To use the topic of campus assaults in furthering his tiresome war on all regulation, Mr. Will cherry-picked a dubious example to illustrate the problem, then called upon loose logic to claim that campus assaults are not enough of an issue to merit governmental attention. Is he really that out of touch?

Campus assault is a huge and very common problem. I know several young women whose lives were at least temporarily derailed because of it. Thank heaven that campus assault is finally getting the attention it deserves and that opinions like those of Mr. Will will not make it easier to let boys be boys.

Heidi Fielding, Alexandria

George F. Will’s opinion on what he termed “sexual assault” (with the quote marks) was ill-informed, and the publication of his June 8 op-ed column lent credence to the idea that sexual assault is a phantom problem not worthy of governmental or societal scrutiny.

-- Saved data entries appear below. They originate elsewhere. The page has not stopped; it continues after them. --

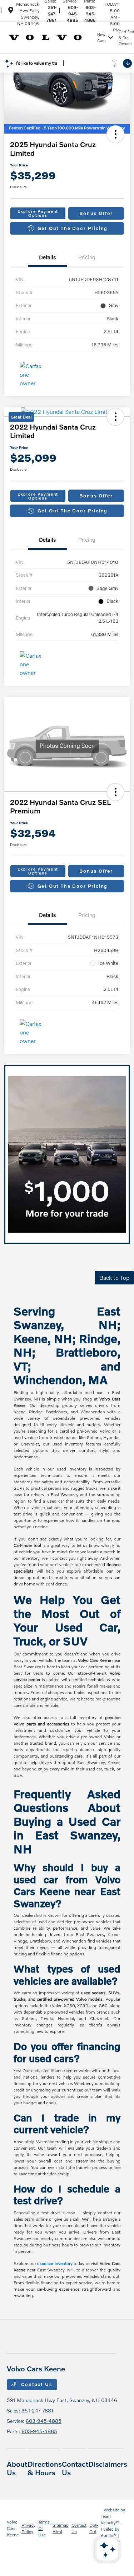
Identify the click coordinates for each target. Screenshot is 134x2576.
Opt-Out (93, 2528)
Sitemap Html (61, 2528)
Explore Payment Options (38, 213)
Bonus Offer (96, 213)
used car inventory (55, 2263)
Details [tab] (47, 257)
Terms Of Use (44, 2528)
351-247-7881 (51, 14)
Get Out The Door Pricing (73, 228)
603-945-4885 (72, 14)
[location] (10, 11)
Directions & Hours (45, 2468)
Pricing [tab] (86, 257)
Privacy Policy (28, 2528)
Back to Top (114, 1277)
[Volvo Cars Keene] (50, 36)
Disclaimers (107, 2464)
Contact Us (36, 2384)
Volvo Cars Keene (13, 2528)
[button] (115, 134)
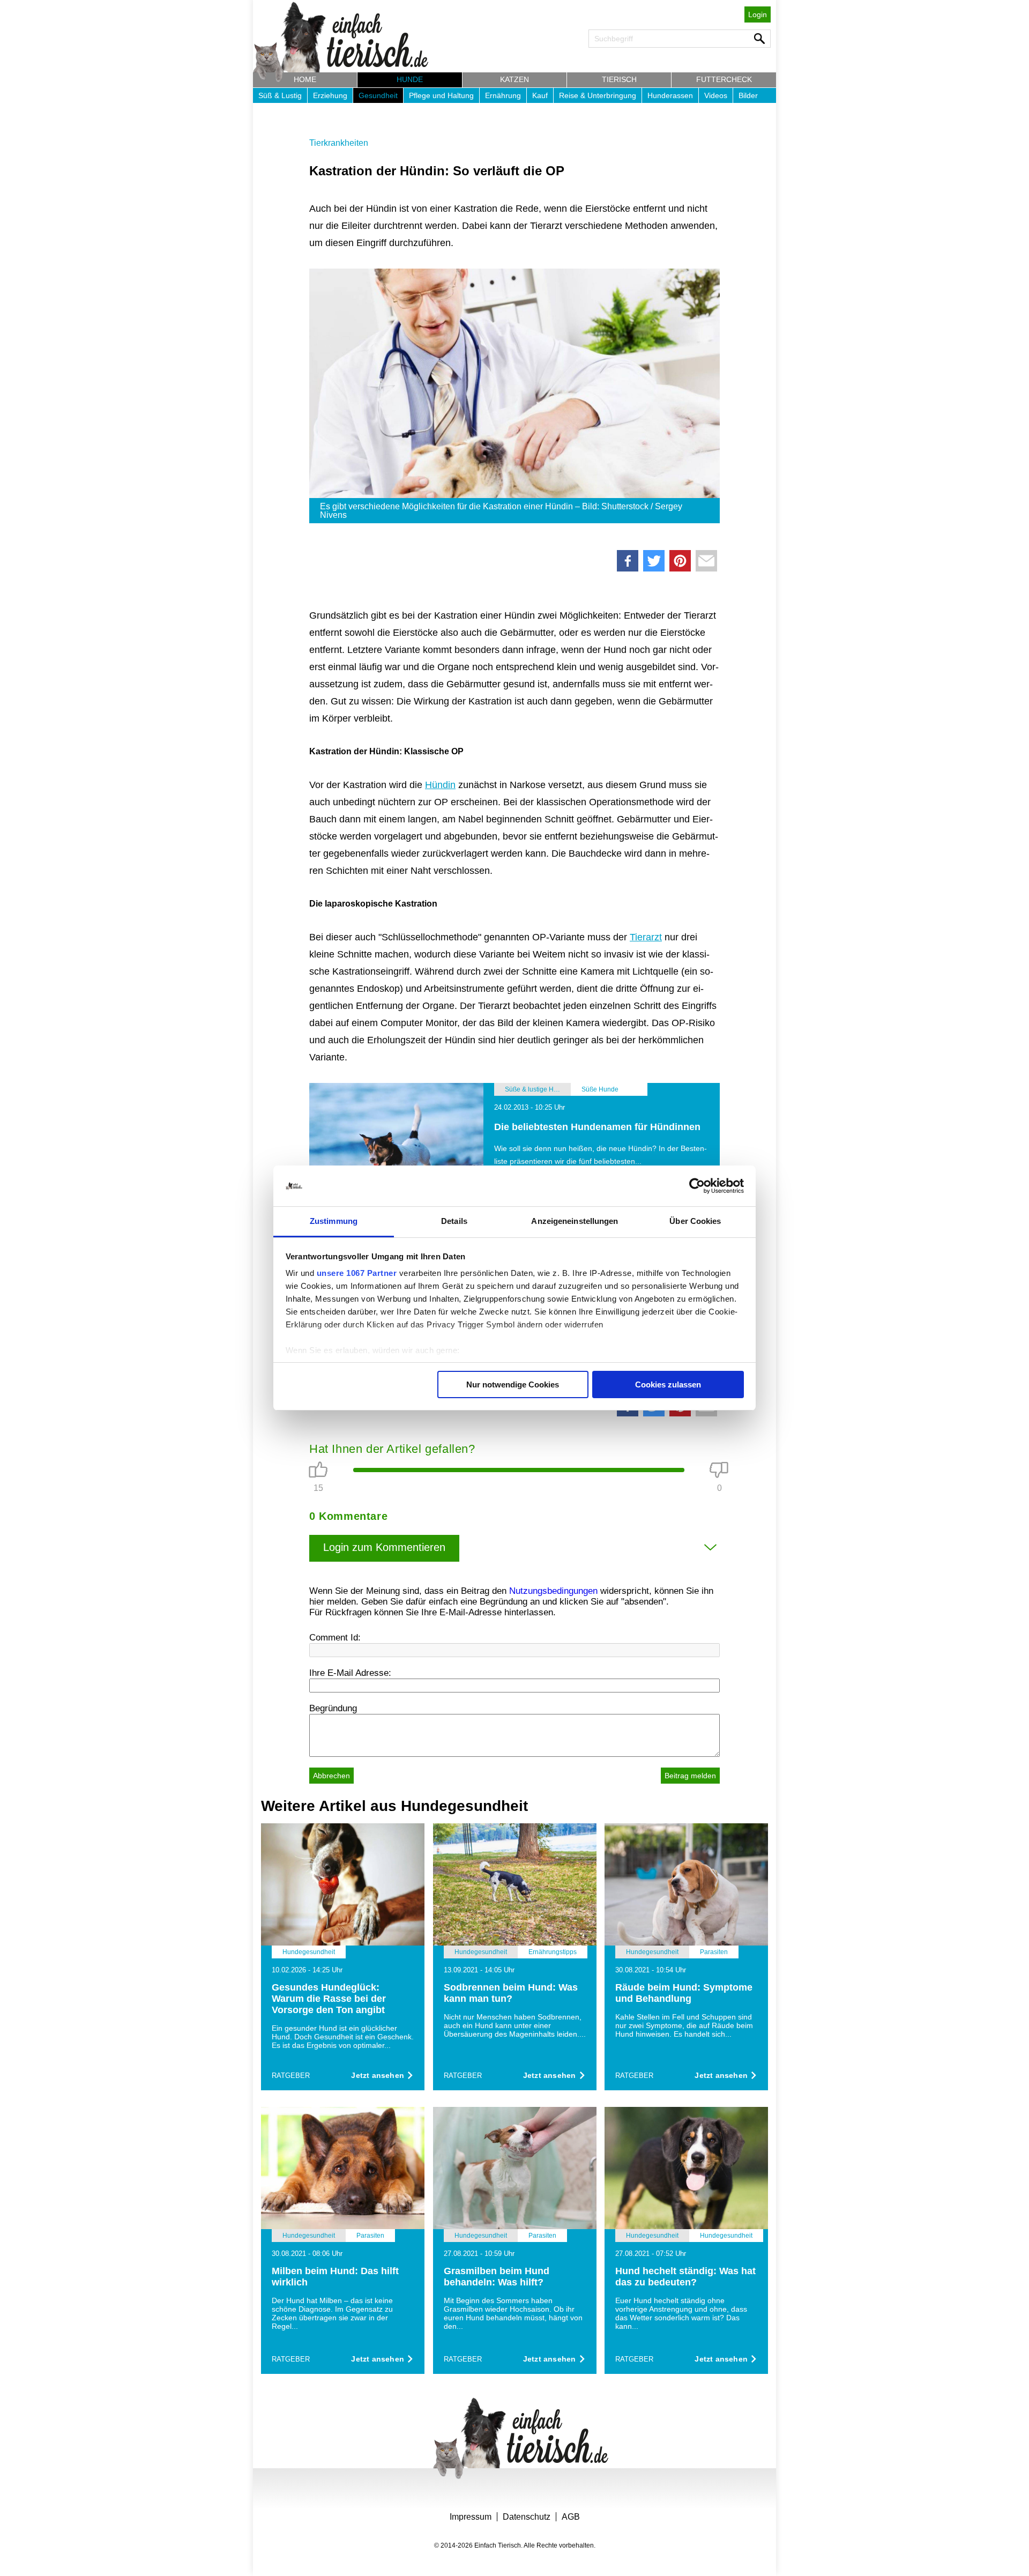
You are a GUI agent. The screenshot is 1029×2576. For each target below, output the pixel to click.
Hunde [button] (410, 79)
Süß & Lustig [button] (280, 95)
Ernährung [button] (503, 95)
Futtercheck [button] (724, 79)
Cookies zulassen (668, 1384)
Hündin (440, 785)
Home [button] (305, 79)
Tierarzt (646, 937)
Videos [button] (715, 95)
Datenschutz (526, 2516)
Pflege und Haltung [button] (441, 95)
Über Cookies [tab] (695, 1221)
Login (757, 14)
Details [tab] (454, 1221)
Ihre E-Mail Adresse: (350, 1673)
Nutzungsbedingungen (553, 1591)
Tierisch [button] (619, 79)
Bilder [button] (748, 95)
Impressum (470, 2516)
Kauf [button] (540, 95)
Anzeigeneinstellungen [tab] (574, 1221)
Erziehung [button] (330, 95)
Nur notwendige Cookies (512, 1384)
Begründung (333, 1708)
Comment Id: (335, 1637)
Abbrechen (331, 1775)
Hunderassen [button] (670, 95)
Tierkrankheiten (338, 142)
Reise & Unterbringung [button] (597, 95)
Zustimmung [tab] (333, 1221)
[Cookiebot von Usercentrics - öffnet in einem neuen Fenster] (697, 1186)
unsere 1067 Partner (357, 1273)
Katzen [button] (514, 79)
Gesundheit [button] (378, 95)
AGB (571, 2516)
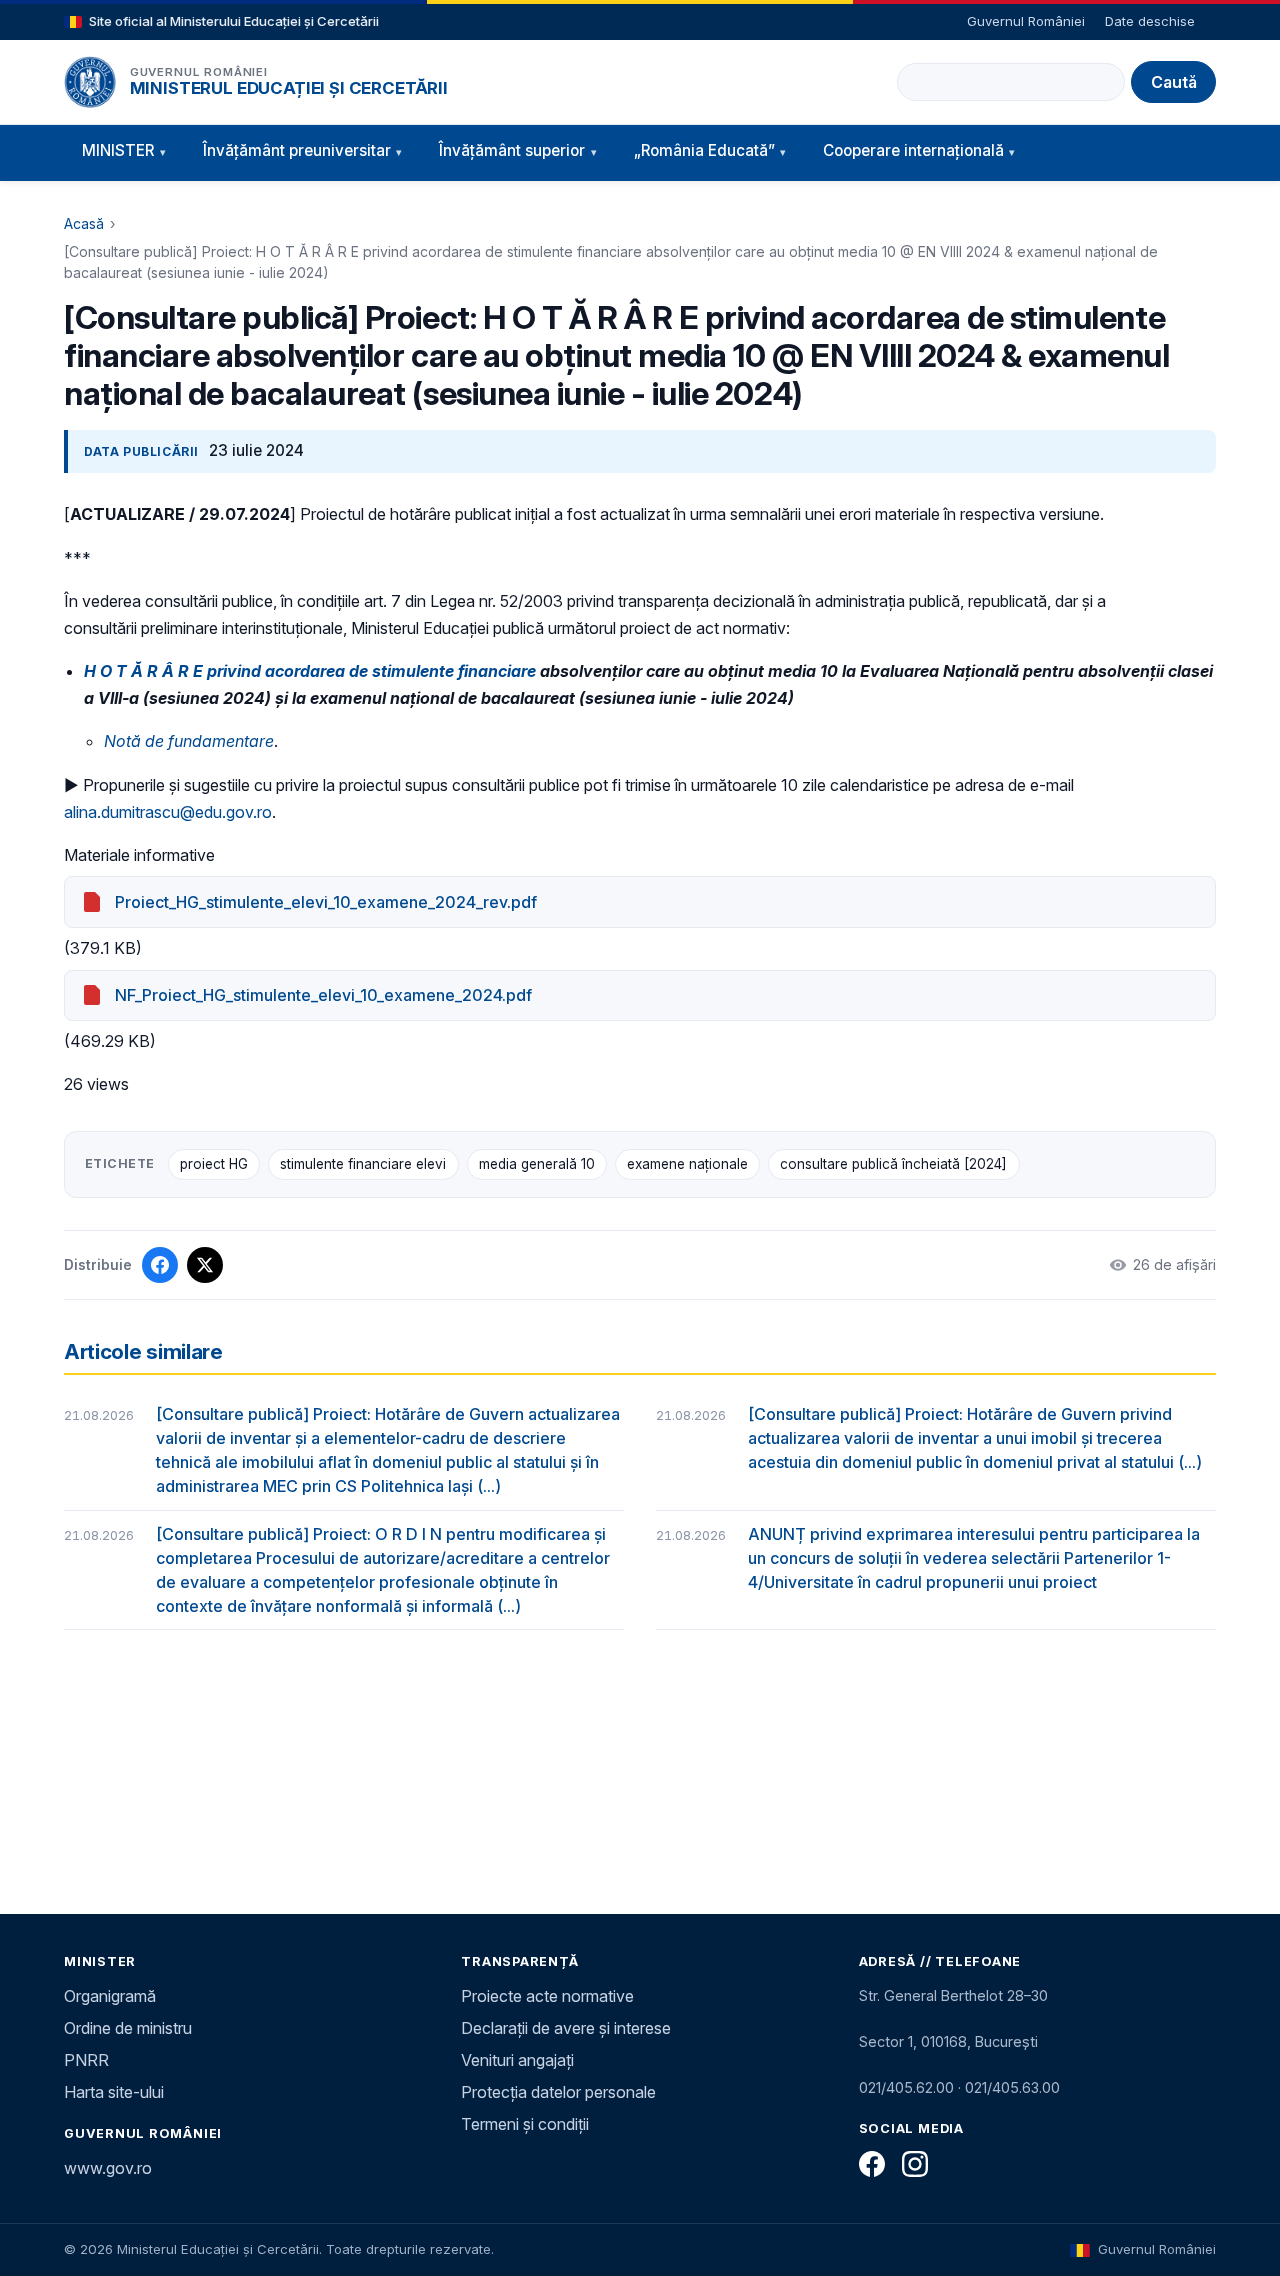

Mr. Will relied upon reported statistics from one large university (hardly a representative sample of U.S. institutions) and used estimates from two studies (estimates being extremely important in this specific case) to extrapolate through some limber mathematics that sexual assault is not a serious problem on college campuses and does not require intervention by the Obama administration. This conclusion, drawn from a flawed understanding of how math, statistics and research work, effectively undermines efforts by many groups to encourage the reporting of sexual assault — for instance, on college campuses and in the U.S. military.

Sexual assault is not a liberal phenomenon. It is a real problem, the scope of which we barely understand because victims are reluctant to come forward. It deserves to be treated with gravitas, not bloviating.